DS1 spectrogram: The Hidden Power of Scaling Factor in LoRA Optimization

The Hidden Power of Scaling Factor in LoRA Optimization

2606.12883

Authors

Yurong Gao,Yifeng Zhang,Zicheng Zhang,Haoran Li,Junxing Hu

Abstract

In Low-Rank Adaptation (LoRA), the scaling factor $α$ is often treated as a mere complement to the learning rate, yet its role in optimization remains poorly understood. In this paper, we reveal that the scaling factor $α$ and the learning rate function differently, with $α$ emerging as the dominant driver of effective optimization, delivering gains that cannot be replicated by learning rate scaling alone.

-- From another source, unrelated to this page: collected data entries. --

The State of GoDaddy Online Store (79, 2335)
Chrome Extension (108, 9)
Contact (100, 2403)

Through the synergy of extensive empirical analysis and a theoretical Signal-Drift framework, we uncover three findings into LoRA's scaling mechanism: First, LoRA's spectral suppression smooths the optimization landscape, rendering standard hyperparameters overly conservative and creating an optimization gap. Second, when leveraging this smoothness to accelerate convergence, $α$ outperforms the learning rate by amplifying the task signal without increasing the drift ratio.

Third, the optimal scaling factor follows a sublinear relationship with the rank, well characterized by a square-root law with an unexpectedly large coefficient, revealing the insufficient scaling of existing rank-tied heuristics. Based on these insights, we propose LoRA-$α$, a minimalist framework that restores $α$ to its principled regime, making LoRA compatible with standard small learning rates.

Extensive evaluations across diverse tasks demonstrate that LoRA-$α$ consistently improves performance while streamlining hyperparameter search, unleashing the learning potential of LoRA.